# FIT5202 - Data processing for Big Data

## Assignment 2: Detecting Linux system hacking activities Part B

Name: Roma Hambar\
Student ID: 31223958\
Python Version Used: Python 3

<h1>Process Producer Modelling </h1>

Apache Kafka is an open-source event streaming data platform that is used to publish and subscribe to a stream of data. 
Apache Kafka producer is an application that is used to publish data into the Kafka cluster. 

Below is the code to build a Kafka producer to stream process activity records to the Linux machine under attack Machine learning prediction model.

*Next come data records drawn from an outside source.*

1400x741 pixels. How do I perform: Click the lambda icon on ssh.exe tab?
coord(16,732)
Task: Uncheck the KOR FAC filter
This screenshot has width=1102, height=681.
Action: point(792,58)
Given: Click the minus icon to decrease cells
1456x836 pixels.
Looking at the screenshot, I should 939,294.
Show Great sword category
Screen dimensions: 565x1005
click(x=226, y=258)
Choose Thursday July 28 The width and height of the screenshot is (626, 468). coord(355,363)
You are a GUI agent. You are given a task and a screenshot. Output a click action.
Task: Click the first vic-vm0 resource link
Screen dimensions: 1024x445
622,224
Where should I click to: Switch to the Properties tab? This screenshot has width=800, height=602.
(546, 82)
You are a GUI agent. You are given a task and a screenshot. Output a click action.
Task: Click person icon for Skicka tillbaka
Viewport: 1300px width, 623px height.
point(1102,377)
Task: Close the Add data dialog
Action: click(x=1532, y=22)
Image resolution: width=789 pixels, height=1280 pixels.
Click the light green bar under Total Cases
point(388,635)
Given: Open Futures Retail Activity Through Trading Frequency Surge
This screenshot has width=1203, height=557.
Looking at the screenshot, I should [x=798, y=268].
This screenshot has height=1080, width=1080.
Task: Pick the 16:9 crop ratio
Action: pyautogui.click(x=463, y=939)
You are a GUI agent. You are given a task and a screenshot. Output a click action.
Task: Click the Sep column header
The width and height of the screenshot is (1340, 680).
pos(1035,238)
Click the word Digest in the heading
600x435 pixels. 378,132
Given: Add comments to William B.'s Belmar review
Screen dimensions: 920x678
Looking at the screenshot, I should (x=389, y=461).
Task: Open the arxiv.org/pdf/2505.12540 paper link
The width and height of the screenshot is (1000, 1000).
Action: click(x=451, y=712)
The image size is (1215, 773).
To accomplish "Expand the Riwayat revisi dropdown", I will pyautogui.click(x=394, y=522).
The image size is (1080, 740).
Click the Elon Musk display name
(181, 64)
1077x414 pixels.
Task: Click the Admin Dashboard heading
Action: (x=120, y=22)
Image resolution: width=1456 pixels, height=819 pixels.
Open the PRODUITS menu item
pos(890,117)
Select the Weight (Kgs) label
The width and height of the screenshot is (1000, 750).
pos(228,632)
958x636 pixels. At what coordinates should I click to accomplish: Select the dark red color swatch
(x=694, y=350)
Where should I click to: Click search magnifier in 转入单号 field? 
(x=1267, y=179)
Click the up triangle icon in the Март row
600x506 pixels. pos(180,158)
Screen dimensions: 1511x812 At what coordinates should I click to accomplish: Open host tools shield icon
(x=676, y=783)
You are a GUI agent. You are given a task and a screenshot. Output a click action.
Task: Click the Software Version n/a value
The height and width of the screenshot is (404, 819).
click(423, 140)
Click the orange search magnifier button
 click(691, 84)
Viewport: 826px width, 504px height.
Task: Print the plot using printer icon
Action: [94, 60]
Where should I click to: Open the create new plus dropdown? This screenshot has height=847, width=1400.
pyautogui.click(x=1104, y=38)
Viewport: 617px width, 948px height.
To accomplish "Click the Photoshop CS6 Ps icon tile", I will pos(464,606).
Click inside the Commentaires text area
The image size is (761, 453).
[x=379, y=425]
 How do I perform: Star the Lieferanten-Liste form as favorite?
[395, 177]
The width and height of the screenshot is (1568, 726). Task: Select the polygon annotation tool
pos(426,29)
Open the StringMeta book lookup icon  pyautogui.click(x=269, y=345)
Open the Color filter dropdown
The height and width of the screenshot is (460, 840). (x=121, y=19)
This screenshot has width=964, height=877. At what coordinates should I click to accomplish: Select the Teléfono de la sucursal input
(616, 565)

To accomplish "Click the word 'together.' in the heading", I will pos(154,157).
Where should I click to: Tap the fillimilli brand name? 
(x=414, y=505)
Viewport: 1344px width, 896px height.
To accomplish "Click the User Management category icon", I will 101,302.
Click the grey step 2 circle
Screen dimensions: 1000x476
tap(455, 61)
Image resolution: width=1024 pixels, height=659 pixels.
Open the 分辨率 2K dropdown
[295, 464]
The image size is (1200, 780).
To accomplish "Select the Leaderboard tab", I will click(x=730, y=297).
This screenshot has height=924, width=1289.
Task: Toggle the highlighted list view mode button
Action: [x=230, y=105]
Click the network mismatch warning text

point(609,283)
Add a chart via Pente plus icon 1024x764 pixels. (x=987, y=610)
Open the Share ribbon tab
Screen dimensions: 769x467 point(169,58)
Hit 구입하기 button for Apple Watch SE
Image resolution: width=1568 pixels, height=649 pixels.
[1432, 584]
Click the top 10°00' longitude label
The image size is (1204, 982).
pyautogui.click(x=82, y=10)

* [Initialize Apache Kafka producer](#Initialize)
* [Read process activity data from csv datafile](#Read)
* [Reformat data columns and timestamp](#Reformat)
* [Send data records to Kakfa Topic](#Publish)
* [Setup Kafka Producer and read data](#Setup)
* [Initialize Streaming data to Kafka Topic](#streaming)

In [1]:
# import statements
from time import sleep
from json import dumps
from kafka import KafkaProducer
import random
from datetime import datetime as dt
import csv

In [2]:
# Kakfa topic name for process data records
topic='process'
# CSV file with Linux process activity data
filename = 'Streaming_Linux_process.csv'

## Initialize Apache Kakfa producer <a class="anchor" name="Initialize"></a>

In [3]:
# Using KafkaProducer(), initialise kakfa producer instance and set the kafka topic configuration in local mode
def connect_kafka_producer():
    _producer = None
    try:
        _producer = KafkaProducer(bootstrap_servers=['localhost:9092'],
                                  value_serializer=lambda x: dumps(x).encode('ascii'),
                                  api_version=(0, 10))
    except Exception as ex:
        print('Exception while connecting Kafka.')
        print(str(ex))
    finally:
        return _producer

## Read process activity data from csv datafile <a class="anchor" name="Read"></a>

In [4]:
def read_csv(fileName):
    data = []
    machine_4 = []
    machine_5 = []
    machine_6 = []
    machine_7 = []
    machine_8 = []

    # read csv file
    input_file = csv.DictReader(open(fileName))
    for row in input_file:
        # for each machine, store data records in separate lists
        if int(row['machine']) == 4:
            machine_4.append(row)
        elif int(row['machine']) == 5:
            machine_5.append(row)
        elif int(row['machine']) == 6:
            machine_6.append(row)
        elif int(row['machine']) == 7:
            machine_7.append(row)
        else:
            machine_8.append(row)
        
    data.append(machine_4)
    data.append(machine_5)
    data.append(machine_6)
    data.append(machine_7)
    data.append(machine_8)
    
    return data

## Reformat data columns and timestamp <a class="anchor" name="Reformat"></a>

In [5]:
# Change the datatype of each column and current timestamp in each data record
def add_timestamp(data_rows,ts):
    # for each machine, a new sublist will be used
    data = []
    for row in data_rows:
        row['ts'] = ts
        row['sequence'] = int(row['sequence'])
        row['machine'] = int(row['machine'])       
        row['PID'] = int(row['PID'])
        row['TRUN'] = int(row['TRUN'])
        row['TSLPI'] = int(row['TSLPI'])
        row['TSLPU'] = int(row['TSLPU'])
        row['POLI'] = str(row['POLI'])
        row['NICE'] = int(row['NICE'])
        row['PRI'] = int(row['PRI'])
        row['RTPR'] = int(row['RTPR'])
        row['CPUNR'] = int(row['CPUNR'])
        row['Status'] = str(row['Status'])
        row['EXC'] = int(row['EXC'])
        row['State'] = str(row['State'])
        row['CPU'] = float(row['CPU'])
        row['CMD'] = str(row['CMD'])
        
        # append dictionary records with each key in the data records to a list
        data.append({k: row[k] for k in row.keys()})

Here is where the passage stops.